◆ **Source document**
────────────────────

# Why I Love my Summit !



## Willhound (Nov 17, 2006)

Here is the view outside my doorway this morning. More coming.  -9C or abolut 15 F. Daughter is off school for a teacher's PD day and I think I'll work from home today. Sitting here in front of the Summit with a good flame going and a big mug of coffee.....hmmmmm....maybe stay here all weekend....


----------



## wahoowad (Nov 17, 2006)

Oh yeah! Nothing like "having" to stay home because it snowed!! I can't wait. We've had a warm spell here in Virginia this week - no burning. I wish we would get hit with some snow. I'm jealous

Here's a pic - I love both seasons.


----------



## Greg123 (Nov 17, 2006)

Dam I cant wait until my section of Ontario gets the good snow, all he have had is that heavy water laden stuff that feel in the middle of October that lasted for 2 days but cut the power out for 5 days.

────────────────────

◆ **Set problem 1**
Convert the entries from the line containing "Screen dimensions: 496x233" down to the line containing "tap(325, 58)" into a JSON list of strings, one string per line, with blank lines and pictures left out.

◆ **Available records**
────────────────────

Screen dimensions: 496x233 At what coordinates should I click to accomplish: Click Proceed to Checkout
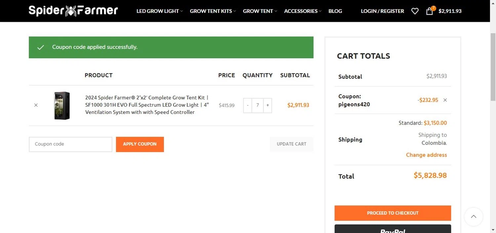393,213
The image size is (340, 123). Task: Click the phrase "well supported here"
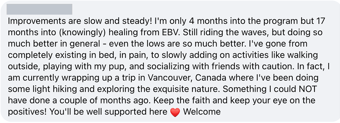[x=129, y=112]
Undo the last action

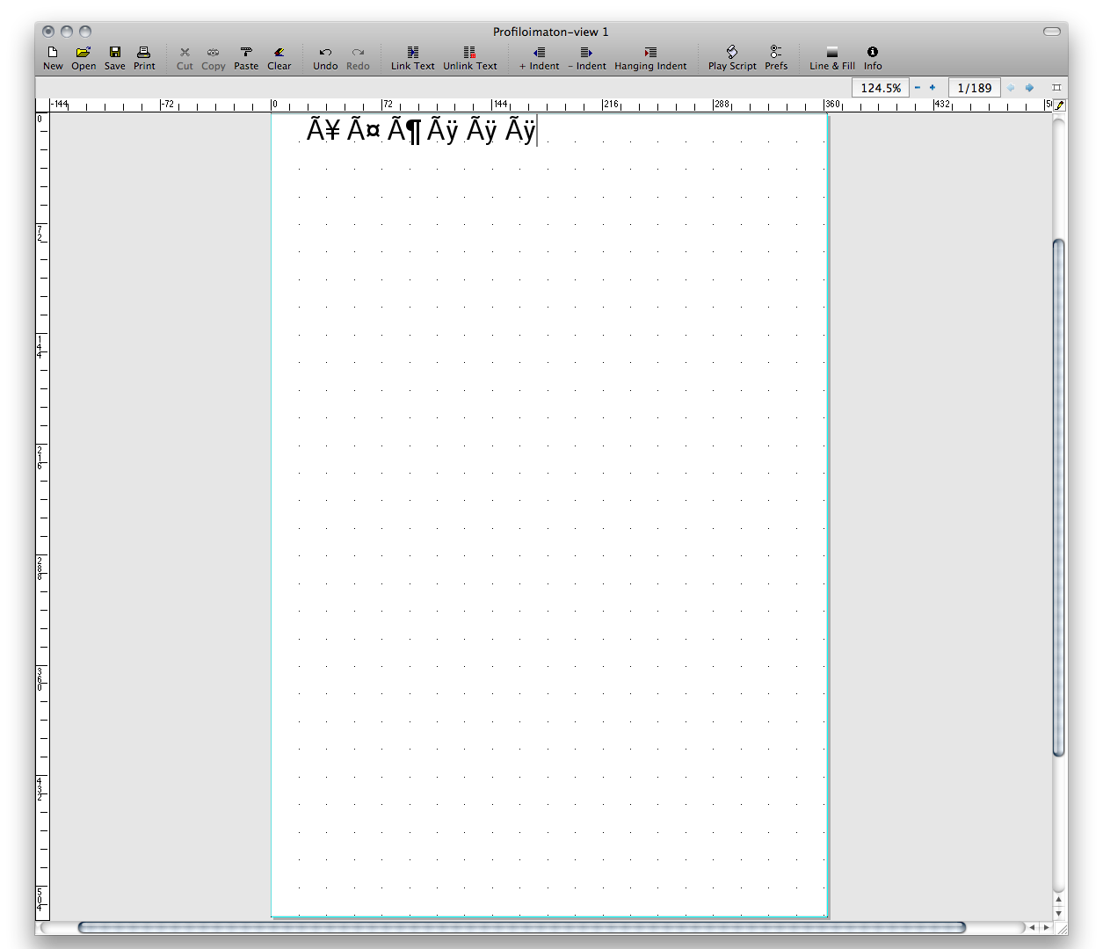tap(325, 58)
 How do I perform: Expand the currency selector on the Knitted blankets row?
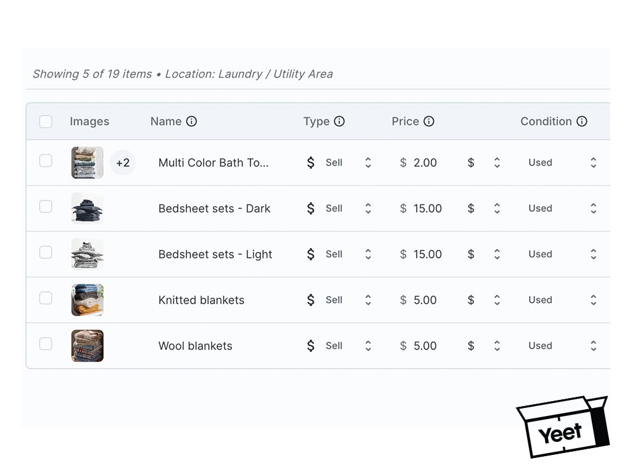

────────────────────

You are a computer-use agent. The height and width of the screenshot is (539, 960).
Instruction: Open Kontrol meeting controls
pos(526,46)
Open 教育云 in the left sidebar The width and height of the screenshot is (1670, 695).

────────────────────

◆ **Set problem 2**
In the Summit stove thread, for how many days did Greg123 say the October snow cut the power?

◆ **Right answer 1**
[
  "Screen dimensions: 496x233 At what coordinates should I click to accomplish: Click Proceed to Checkout",
  "393,213",
  "The image size is (340, 123). Task: Click the phrase \"well supported here\"",
  "[x=129, y=112]",
  "Undo the last action",
  "tap(325, 58)"
]

◆ **Right answer 2**
5 days.